/---
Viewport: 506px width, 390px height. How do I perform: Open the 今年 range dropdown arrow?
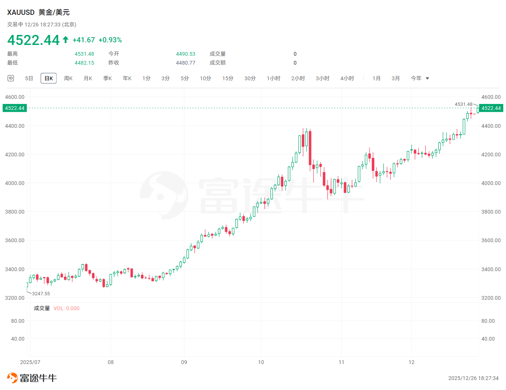(x=428, y=78)
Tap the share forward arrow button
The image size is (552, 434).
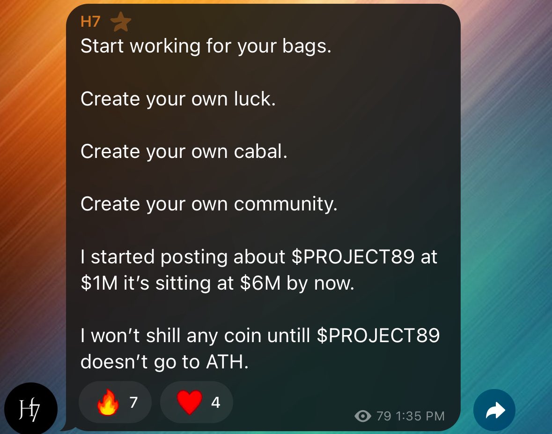[494, 410]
\---
- **What you have to do**
Although the records contain pictures, your copy should hold only the text, reproduced exactly.

- **Output**
Viewport: 506px width, 390px height. How do I perform: Open the 今年 range dropdown arrow?
(x=428, y=78)
Tap the share forward arrow button
The image size is (552, 434).
[494, 410]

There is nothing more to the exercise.